Duer-Balkind’s views were echoed by Bidisha Banerjee ’02 FES ’11, the leader of the Yale School of Forestry & Environmental Studies’ climate change student group. Banerjee said she was asked to host a similar filming event featuring Lomborg at the environment school a few months ago. But since Lomborg’s views, including his stance that carbon emissions should not be the focus of climate change policy debates, are not generally accepted in the scientific community, Banerjee said she did not want to host the event because it would seem like the University was endorsing Lomborg’s views.

“I feel odd pimping out my university to be a prop in his film,” Banerjee said.
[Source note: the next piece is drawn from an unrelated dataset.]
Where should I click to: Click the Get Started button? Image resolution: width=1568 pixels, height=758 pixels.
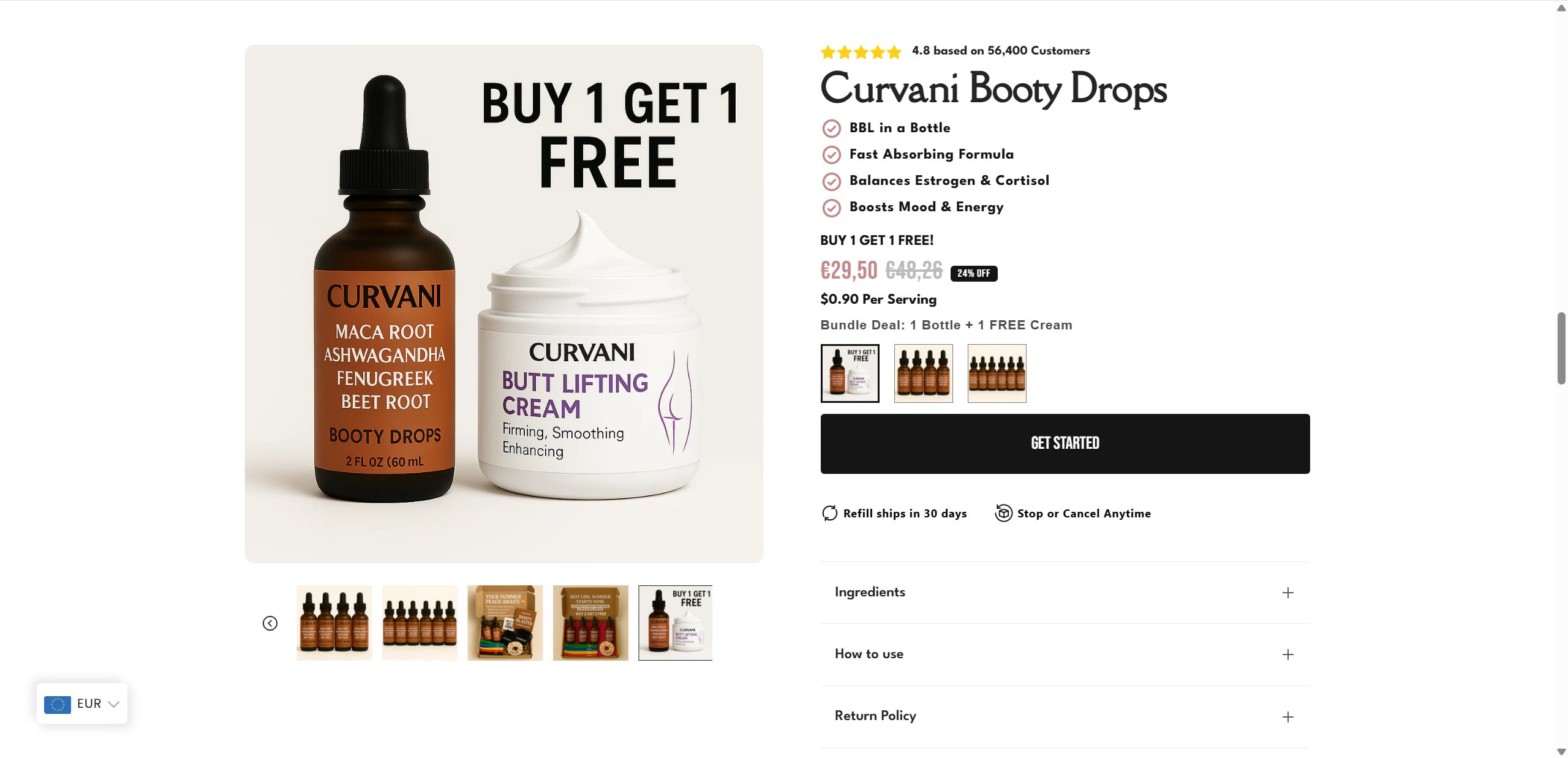pos(1065,443)
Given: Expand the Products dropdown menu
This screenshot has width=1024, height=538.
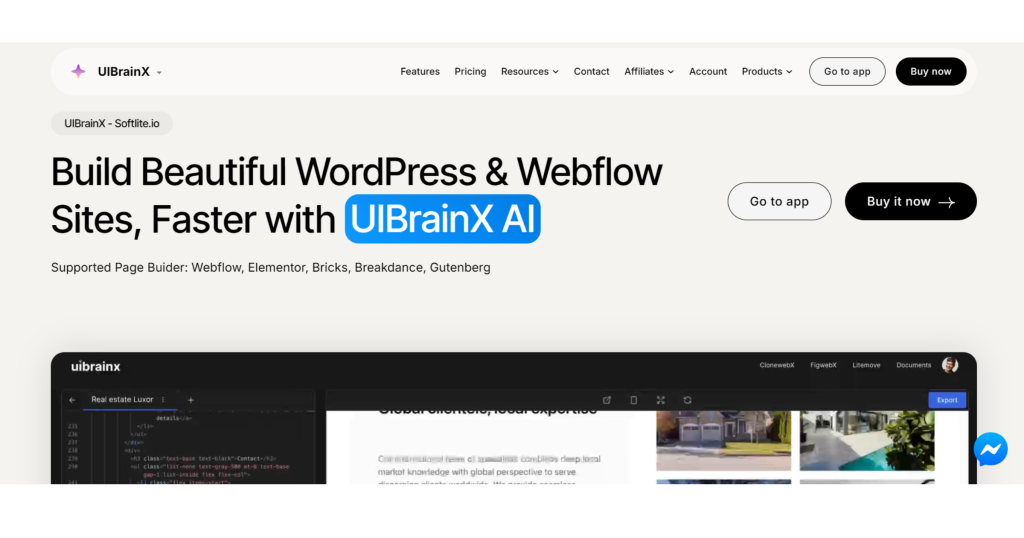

Lomborg said Banerjee’s concern over the filming location was unfounded since he has been invited to talk at Yale in the past by Law School professor Dan Esty LAW ’86.

Throughout his lecture, Lomborg argued that the world should change the way it tackles climate change by spending money on long-term solutions. The money spent trying to reduce carbon emissions can be better spent curing malaria since more lives would be saved for the same amount spent, Lomborg said.

“Global warming is real, but it’s not the end of the world,” Lomborg said.

Still, George Collins FES ’11 LAW ’12 said he was concerned about how the footage from the talk would be used in the documentary. Having worked on films before, Collins said he understood the amount of power an editor has in framing scenes, especially when he saw how the filmmakers directed people to sit in the middle rows in order to make the room seem more filled.

Molly Ma ’13 said she was confused by Lomborg’s answer to a question posed by Duer-Balkind in the question-and-answer session after the talk. In his question, Duer-Balkind gave numbers predicting a rise in sea level that differed from Lomborg’s. In response, Lomborg said that different studies have different numbers, an answer Ma said made her skeptical of Lomborg’s data. If what Lomborg said were true, Ma said, people could just pick and choose which data sets support their argument.

Louis Rinaldi, a 64-year old retired-computer engineer, said he thought the lecture was interesting but that Lomborg may have downplayed the immediate effects of global warming, such as the damage caused by fossil fuel spills and accidents.

“There were facts that were presented and facts not presented,” Rinaldi said.

Timoner’s documentary is set to be released in the fall.